**WHAT TO WORK ON:** Continue the article on birth weight and autism from where it stops.

**QUOTED PASSAGE:**
##############################

New research suggests birth weight plays a role in autism spectrum disorder
Although the genetic basis of autism is now well established, a growing body of research also suggests that environmental factors may play a role in this serious developmental disorder affecting nearly one in 100 children. Using a unique study design, a new study suggests that low birth weight is an important environmental factor contributing to the risk of autism spectrum disorder (ASD).
"Our study of discordant twins -- twin pairs in which only one twin was affected by ASD -- found birth weight to be a very strong predictor of autism spectrum disorder," said Northwestern University researcher Molly Losh. Losh, who teaches and conducts research in Northwestern's School of Communication, is lead author of the study that will be published in the journal Psychological Medicine and is now available online.
Prior twin studies have shown that when one identical twin had ASD, the other twin was much more likely to have ASD than not. "Because identical twins share virtually 100 percent of their genes, this is strong evidence for the role of genetics in autism," said Losh. "Yet it is not 100 percent the case that ASD affects both identical twins in a twin pair."
"That only one twin is affected by ASD in some identical twin pairs suggests that environmental factors may play a role either independently or in interaction with autism risk genes," she added. "And because autism is a developmental disorder impacting brain development early on, it suggests that prenatal and perinatal environmental factors may be of particular importance."
The researchers found that lower birth weight more than tripled the risk for autism spectrum disorder in identical twin pairs in which one twin had ASD and the other did not.

##############################

**STORED DATA:**
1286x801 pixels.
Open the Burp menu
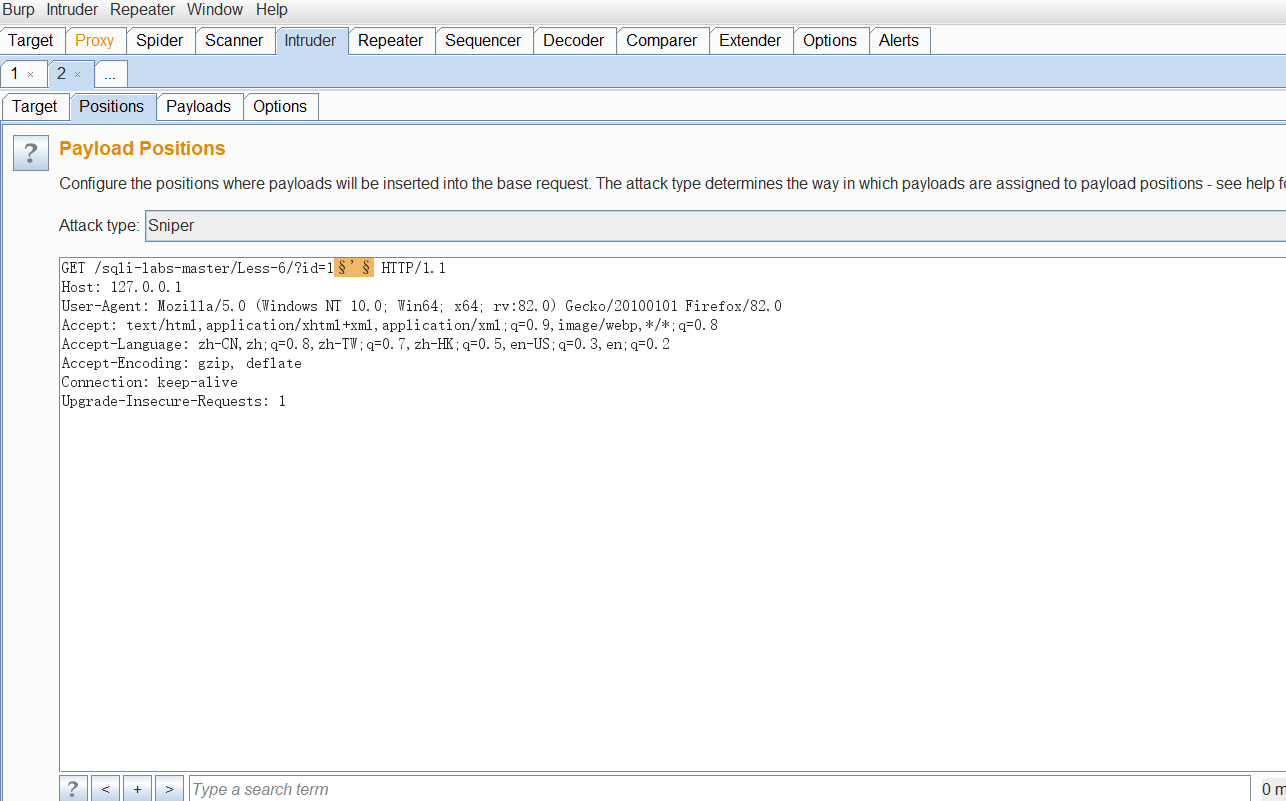tap(18, 10)
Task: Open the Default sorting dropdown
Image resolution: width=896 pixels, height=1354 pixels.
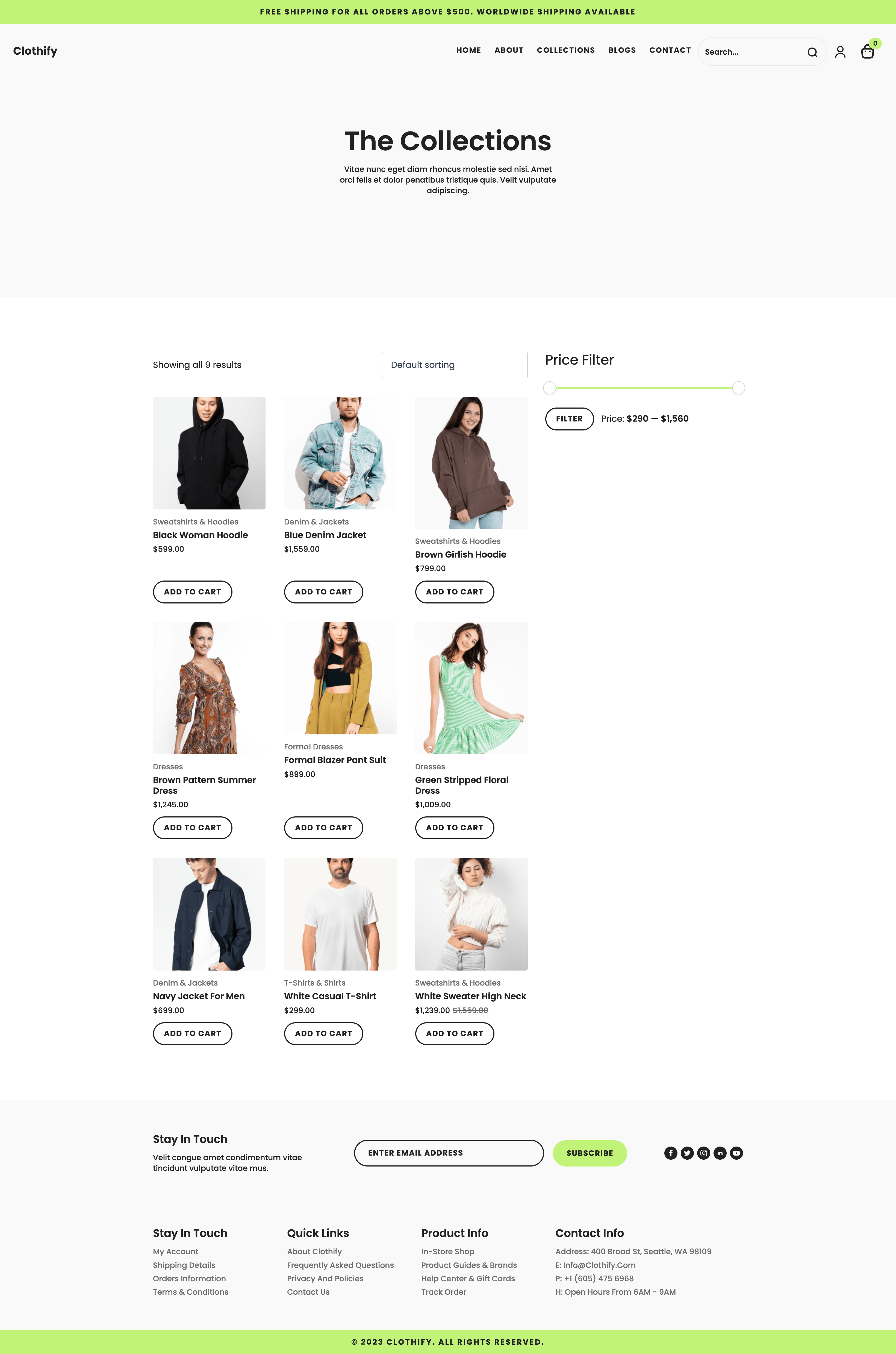Action: [454, 365]
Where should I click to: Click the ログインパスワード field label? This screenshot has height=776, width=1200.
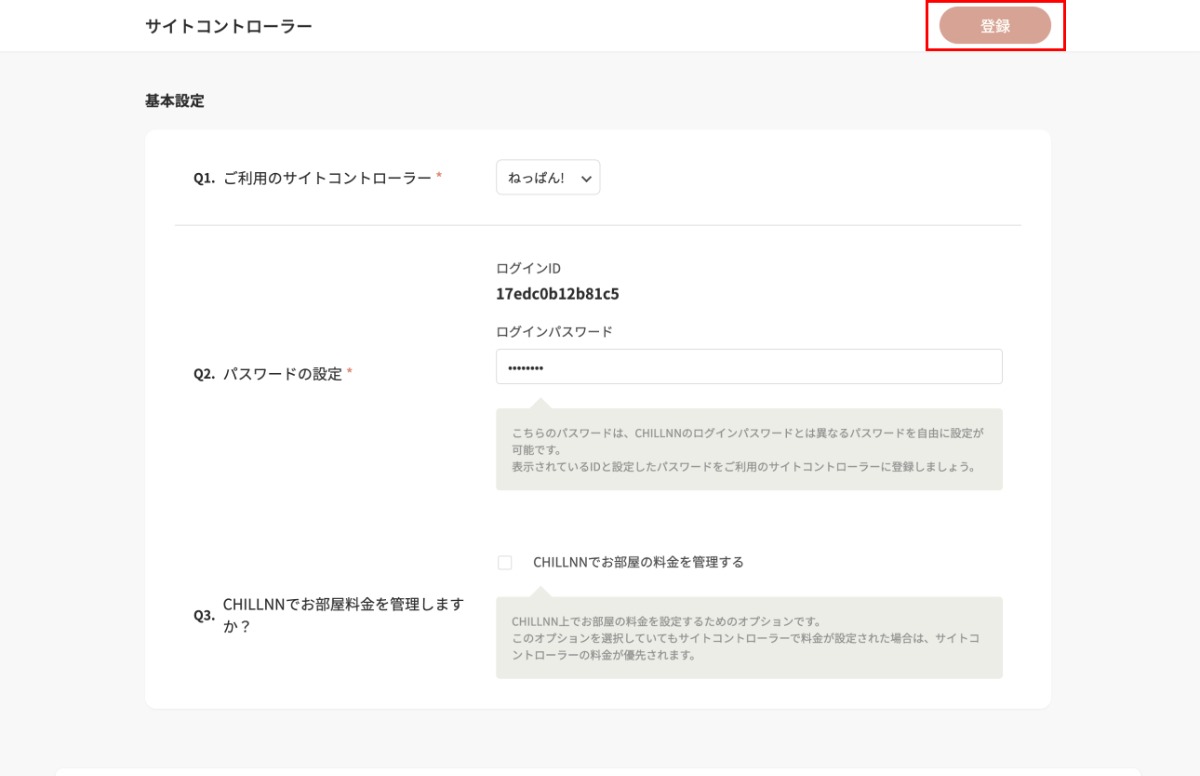[x=554, y=332]
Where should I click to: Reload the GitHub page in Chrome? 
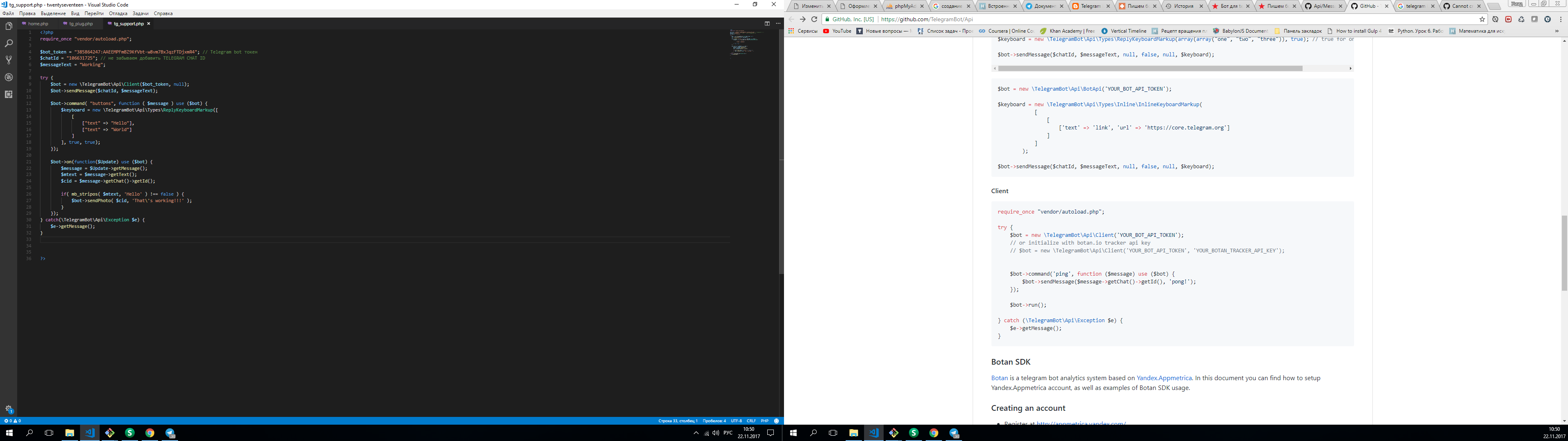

##############################

**EXPECTED ANSWER:**
To control for shared genetic and environmental factors, the researchers used a co-twin control study design in which the ASD-affected twin served as the case and the unaffected twin served as the control. They found the risk for autism spectrum disorder rose 13 percent for every 100 gram- (3.5 ounce-) decrease in birth weight.
"There's been a great deal of misinformation about the causes of autism -- from the 1950s misconception that the distant maternal behavior of what were dubbed "refrigerator mothers" was at fault to the ill-informed myth that vaccines can cause autism," said Losh.
Losh and her colleagues' findings add to a growing body of knowledge about the complex causes of autism and suggest that birth weight could be one of the environmental features that interacts with underlying genetic predisposition to autism.
Losh, who directs Northwestern's Neurodevelopmental Disabilities Laboratory, warned that the findings from twin studies might not extend to singletons, as the prenatal and perinatal conditions for twins and singletons differ in important ways.
The researchers studied a population-based sample of 3,725 same-sex twin pairs that were part of the Swedish Twin Registry's Child and Adolescent Twin Study that was directed by Paul Lichtenstein of Sweden's Karolinska Institute. The discordant twins they studied were pairs in which one twin was more than 400 grams (about 14 ounces) or at least 15 percent heavier at birth than the other.
In addition to Lichtenstein, Losh -- the Jane Steiner Hoffman and Michael Hoffman Assistant Professor of Communication Sciences and Disorders -- co-authored "Lower birth weight indicates higher risk of autistic traits in discordant twins," with D. Esserman and P.F. Sullivan (University of North Carolina at Chapel Hill), H. Anckarsater (Lund University, Sweden) and P. Lichtenstein (Karolinska Institute, Sweden).